Um colecionador obcecado e fanático de desilusões

“Alguém que realmente quer conhecer a si mesmo deveria ser um colecionador obcecado e fanático de desilusões, e a procura de experiências decepcionantes deveria ser, para ele, como um vício, na verdade como o vício dominante da sua vida, pois então ele compreenderia, com toda a clareza, que a desilusão não é um veneno quente e destruidor, e sim um bálsamo refrescante e tranquilizante que nos abre os olhos para os verdadeiros contornos de nós mesmos.

E não são apenas as desilusões em relação aos outros ou às circunstâncias que deveriam importar. Quando descobrimos e assumimos as desilusões como caminho que nos aproxima de nós mesmos, estaremos ávidos por experimentar em que medida estamos desiludidos com nós mesmos: desiludidos sobre a falta de coragem e de honestidade intelectual, por exemplo, ou com os limites terrivelmente estreitos impostos aos próprio sentir, sentir, agir e falar. O que foi que esperamos e desejamos então de e para nós próprios? Que fôssemos ilimitados, ou totalmente diferente daquilo que somos?

Alguém poderia ter a esperança de, através da redução de expectativas, se tornar mais real e de se reduzir a um núcleo duro e confiável, estando imune contra a dor da desilusão. Mas como seria levar uma vida que se proíbe qualquer expectativa ousada e imodesta, uma vida em que somente houvesse expectativas banais, como a espera pelo próximo ônibus?”

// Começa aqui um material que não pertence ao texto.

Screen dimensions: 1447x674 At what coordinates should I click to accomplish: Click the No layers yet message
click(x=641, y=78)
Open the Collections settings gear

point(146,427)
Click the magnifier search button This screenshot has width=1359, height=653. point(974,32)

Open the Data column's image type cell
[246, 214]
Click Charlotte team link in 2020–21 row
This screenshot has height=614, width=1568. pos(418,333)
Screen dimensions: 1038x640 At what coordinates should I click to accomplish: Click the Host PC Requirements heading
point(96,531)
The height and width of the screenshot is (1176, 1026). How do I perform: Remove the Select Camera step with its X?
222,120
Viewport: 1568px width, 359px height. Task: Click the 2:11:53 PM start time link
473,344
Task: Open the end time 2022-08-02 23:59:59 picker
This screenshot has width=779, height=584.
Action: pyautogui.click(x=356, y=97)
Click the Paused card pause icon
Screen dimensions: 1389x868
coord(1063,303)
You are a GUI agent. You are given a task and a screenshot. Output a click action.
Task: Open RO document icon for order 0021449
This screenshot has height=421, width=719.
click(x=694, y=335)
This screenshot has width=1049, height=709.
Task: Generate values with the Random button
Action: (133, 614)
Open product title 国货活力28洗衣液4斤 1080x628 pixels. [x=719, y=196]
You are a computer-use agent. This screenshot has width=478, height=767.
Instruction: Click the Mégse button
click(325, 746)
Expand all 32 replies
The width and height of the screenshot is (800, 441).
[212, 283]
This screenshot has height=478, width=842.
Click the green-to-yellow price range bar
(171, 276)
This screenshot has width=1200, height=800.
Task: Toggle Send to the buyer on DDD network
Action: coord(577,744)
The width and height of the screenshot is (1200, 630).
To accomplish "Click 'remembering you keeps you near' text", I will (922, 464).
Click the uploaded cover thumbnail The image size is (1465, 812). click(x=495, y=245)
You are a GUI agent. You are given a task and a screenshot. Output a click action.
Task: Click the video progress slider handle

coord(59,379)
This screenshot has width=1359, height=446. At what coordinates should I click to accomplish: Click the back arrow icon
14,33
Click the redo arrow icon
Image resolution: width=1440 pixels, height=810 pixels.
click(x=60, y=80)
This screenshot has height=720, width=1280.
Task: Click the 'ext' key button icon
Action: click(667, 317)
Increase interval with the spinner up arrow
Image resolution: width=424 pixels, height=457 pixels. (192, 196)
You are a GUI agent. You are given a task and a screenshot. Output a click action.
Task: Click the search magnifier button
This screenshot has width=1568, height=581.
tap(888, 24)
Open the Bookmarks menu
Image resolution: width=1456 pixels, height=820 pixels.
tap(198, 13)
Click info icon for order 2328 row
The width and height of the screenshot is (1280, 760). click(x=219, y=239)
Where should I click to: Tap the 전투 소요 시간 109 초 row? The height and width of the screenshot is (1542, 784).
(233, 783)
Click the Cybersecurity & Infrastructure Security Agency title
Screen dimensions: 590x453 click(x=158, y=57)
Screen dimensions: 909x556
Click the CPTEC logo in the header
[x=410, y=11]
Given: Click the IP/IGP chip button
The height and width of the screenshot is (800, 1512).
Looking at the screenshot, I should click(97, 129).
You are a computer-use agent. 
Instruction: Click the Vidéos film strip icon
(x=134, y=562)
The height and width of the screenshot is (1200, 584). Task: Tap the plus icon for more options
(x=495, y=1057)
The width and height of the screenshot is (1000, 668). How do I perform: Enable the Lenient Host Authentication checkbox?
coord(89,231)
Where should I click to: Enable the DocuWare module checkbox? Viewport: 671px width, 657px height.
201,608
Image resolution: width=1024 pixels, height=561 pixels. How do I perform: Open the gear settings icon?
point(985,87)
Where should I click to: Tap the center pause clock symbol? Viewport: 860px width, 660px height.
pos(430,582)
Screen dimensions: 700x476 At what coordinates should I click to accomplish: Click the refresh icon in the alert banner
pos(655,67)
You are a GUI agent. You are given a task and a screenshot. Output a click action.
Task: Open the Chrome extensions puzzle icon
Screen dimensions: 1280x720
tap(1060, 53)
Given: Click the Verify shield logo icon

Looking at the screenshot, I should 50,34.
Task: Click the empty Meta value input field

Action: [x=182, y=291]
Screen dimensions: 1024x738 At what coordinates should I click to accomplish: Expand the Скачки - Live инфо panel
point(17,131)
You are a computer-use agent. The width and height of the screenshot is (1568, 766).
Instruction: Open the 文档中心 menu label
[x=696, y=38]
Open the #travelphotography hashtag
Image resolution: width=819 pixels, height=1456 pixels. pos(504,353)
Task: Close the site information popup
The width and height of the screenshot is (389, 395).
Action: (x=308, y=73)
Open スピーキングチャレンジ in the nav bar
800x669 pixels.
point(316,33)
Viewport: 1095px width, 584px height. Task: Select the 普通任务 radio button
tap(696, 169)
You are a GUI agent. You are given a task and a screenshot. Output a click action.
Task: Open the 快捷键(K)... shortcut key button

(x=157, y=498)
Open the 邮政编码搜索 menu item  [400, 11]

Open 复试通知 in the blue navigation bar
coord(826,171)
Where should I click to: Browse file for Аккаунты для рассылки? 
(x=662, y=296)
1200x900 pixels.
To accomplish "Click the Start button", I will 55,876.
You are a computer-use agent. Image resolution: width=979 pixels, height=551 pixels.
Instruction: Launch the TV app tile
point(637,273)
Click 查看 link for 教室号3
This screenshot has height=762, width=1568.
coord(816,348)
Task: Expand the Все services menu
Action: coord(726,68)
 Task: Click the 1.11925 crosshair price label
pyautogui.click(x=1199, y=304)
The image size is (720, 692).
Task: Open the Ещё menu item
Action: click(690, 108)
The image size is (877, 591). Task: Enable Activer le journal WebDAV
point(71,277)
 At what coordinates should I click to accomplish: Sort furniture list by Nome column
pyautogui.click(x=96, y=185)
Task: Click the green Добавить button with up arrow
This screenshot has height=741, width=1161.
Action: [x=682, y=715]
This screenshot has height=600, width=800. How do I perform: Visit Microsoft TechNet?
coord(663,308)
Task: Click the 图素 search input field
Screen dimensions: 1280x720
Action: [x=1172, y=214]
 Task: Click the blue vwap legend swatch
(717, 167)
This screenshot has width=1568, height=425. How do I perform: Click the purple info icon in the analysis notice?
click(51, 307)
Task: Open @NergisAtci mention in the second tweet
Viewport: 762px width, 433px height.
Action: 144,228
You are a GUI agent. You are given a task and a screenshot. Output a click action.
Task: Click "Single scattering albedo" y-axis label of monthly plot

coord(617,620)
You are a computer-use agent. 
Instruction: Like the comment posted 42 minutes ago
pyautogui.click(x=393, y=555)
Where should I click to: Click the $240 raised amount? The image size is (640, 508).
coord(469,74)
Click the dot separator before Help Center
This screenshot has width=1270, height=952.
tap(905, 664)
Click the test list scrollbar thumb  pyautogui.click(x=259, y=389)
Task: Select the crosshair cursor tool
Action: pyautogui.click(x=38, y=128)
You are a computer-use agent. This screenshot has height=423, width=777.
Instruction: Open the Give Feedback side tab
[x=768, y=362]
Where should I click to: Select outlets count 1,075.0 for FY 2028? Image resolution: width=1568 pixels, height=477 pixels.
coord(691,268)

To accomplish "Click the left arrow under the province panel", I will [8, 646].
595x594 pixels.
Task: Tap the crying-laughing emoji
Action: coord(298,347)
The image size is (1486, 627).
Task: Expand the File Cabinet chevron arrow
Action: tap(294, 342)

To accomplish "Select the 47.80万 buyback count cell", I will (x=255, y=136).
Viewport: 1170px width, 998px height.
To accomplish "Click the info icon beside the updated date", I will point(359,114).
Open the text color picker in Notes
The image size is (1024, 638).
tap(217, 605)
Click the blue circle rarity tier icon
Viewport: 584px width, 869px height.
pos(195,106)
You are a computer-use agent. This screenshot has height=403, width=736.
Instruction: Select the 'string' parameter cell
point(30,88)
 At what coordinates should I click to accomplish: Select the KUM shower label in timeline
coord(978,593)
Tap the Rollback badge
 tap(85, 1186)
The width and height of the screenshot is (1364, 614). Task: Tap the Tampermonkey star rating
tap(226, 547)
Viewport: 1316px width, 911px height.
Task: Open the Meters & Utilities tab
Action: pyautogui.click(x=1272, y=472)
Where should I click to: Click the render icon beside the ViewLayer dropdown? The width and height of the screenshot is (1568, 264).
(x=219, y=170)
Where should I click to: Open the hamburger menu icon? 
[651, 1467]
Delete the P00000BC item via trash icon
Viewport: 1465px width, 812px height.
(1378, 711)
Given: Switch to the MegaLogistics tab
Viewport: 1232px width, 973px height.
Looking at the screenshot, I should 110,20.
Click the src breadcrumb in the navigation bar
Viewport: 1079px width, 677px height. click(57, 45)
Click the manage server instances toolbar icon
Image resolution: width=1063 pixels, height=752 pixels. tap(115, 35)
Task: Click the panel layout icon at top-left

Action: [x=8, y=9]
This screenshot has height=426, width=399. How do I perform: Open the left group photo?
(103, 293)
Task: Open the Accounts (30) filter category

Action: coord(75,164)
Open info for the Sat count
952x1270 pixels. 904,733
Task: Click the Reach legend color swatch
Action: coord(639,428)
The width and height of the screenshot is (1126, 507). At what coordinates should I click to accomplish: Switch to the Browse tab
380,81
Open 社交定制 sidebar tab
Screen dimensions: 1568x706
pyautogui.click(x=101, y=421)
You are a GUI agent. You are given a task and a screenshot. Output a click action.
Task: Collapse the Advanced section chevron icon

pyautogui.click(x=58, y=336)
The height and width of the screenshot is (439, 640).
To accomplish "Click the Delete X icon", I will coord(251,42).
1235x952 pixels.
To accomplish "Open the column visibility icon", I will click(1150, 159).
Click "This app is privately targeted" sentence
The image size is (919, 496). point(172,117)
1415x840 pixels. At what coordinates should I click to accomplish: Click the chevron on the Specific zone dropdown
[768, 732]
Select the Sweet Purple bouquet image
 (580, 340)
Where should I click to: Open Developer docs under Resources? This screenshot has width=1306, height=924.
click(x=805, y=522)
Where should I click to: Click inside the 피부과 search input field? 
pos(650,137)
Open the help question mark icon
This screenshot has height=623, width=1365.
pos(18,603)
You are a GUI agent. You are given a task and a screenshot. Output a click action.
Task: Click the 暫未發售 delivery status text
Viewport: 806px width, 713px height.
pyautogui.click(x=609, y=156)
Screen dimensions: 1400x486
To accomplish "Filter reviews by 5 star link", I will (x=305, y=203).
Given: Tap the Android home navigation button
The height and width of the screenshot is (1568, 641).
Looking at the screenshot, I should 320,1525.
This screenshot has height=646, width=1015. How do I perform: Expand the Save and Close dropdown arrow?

Trecho do livro “Trem Noturno para Lisboa”, de Pascal Mercier

 

Teve filme com Jeremmy Irons e o diretor de A Casa dos Espíritos, lançado no final de 2013. Se não viu, não tente ver. Pelo menos não antes do livro. O livro não tem a elegância dos grandes autores, mas há trechos interessantes como  este. Imagino que se você ver antes o filme, o livro passa a ficar estragado pra sempre. Contaminação. Tem visual de novela da Globo!! Eu assisti a uns pedaços no youtube e me arrependi.